Lo miraron; todas las conversaciones se habían interrumpido.

– Entonces es verdad -intervino Cayo con voz repentinamente adulta- que nunca descubriremos quién la mandó donde estaba mi padre.

Después llegó de Siria, todavía libre y enfurecido pero bajo una tormenta de acusaciones, el senador Calpurnio Pisón. Dado que Tiberio y Livia conocían muy bien su violenta imprudencia, Tiberio se apresuró a presentarse en la Curia y trazó imperiosamente a los senadores, reunidos en sesión plenaria, las líneas del proceso:

– Debéis averiguar si Calpurnio Pisón se interpuso a la autoridad de Germánico en Siria o si Germánico se mostró intolerante con él; si Calpurnio Pisón alimentó rencor contra Germánico o si Germánico abusó de sus poderes; si existen sospechas concretas sobre el uso de un veneno o si haber expuesto imprudentemente el cuerpo de Germánico en la plaza de Antioquía inflamó peligrosamente a las masas.

Los optimates exultaron en secreto; los populares se quedaron paralizados por el desconcierto y la indignación. En las palabras de Tiberio, los asuntos objeto de la investigación se habían multiplicado y confundido hasta tal punto que un tribunal, o una comisión, habría podido trabajar años y años, quizá sin conclusiones.

El senador Salvidieno, descendiente de aquel otro que había perdido la vida en la antigua revuelta, se rebeló.

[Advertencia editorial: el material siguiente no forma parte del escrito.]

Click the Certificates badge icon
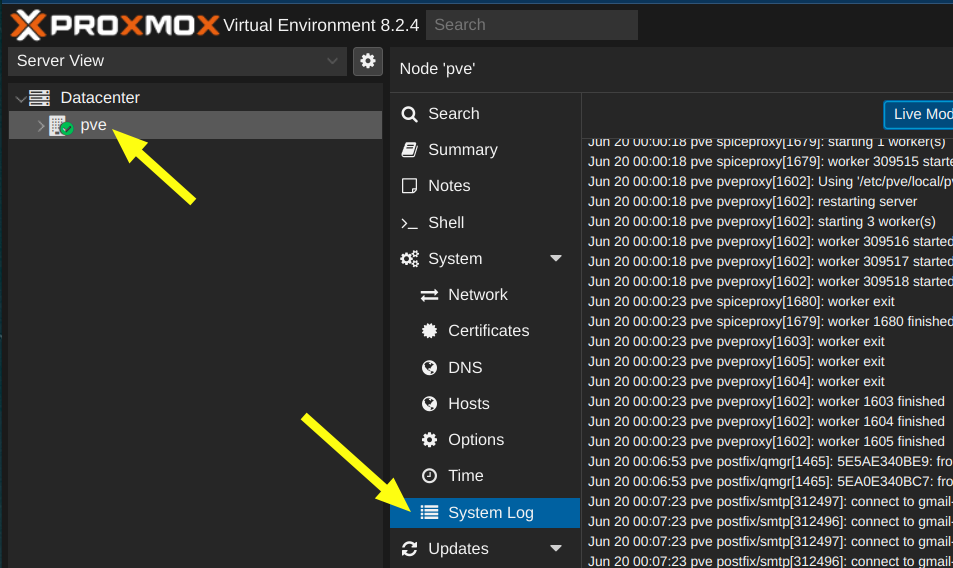 coord(430,331)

– Aquí corremos el peligro de no saber si el culpable es quien ha puesto el veneno o el inocente que, sin saberlo, se lo ha bebido -dijo, y recordó a sus colegas que los senadores constituían un tribunal soberano al que, según las leyes de la República, nadie podía ordenar nada.

El emperador lo miraba. Nadie más intervino y Tiberio salió de la sala, pero no olvidaría, y todos lo sabían. Por el momento, mientras se instruía el proceso, el senador Calpurnio Pisón fue dejado generosamente en libertad bajo fianza.

– Es una señal -comentó, más pálido de lo habitual, el historiador Cremucio Cordo-. Ahora Calpurnio está seguro de que Tiberio hará uso de todo su poder para salvarlo.

Calpurnio Pisón tenía realmente motivos para sentirse protegido, pero los utilizó mal. Deambulaba por los soportales del Senado con orgullosa y chantajeadora imprudencia, llevando en la mano un pequeño codex en cuyo interior había un mensaje. Quienes lo habían entrevisto susurraban que estaba escrito de puño y letra de Tiberio.

El moderado Cremucio Cordo pronosticó con sagacidad de historiador:

– Calpurnio Pisón cree que va a salvarse porque se esconde detrás de un culpable más grande que él, pero se está condenando solo porque Tiberio tendrá que hacerlo callar, y de modo que no hable ni dentro de cien años.

Agripina, acurrucada en un rincón entre almohadones, escuchaba y tiritaba permanentemente de frío.

– Temo que Calpurnio consiga huir -dijo el inquieto Cretico-, quizá al país de algún tirano en los confines con Siria, en la Decápolis o con los partos. Con el dinero que tiene…

– Eso no sucederá -repuso con calma Cremucio-. Tiberio no puede exponerse a que hable. Ya no hay riqueza posible que salve a Calpurnio Pisón.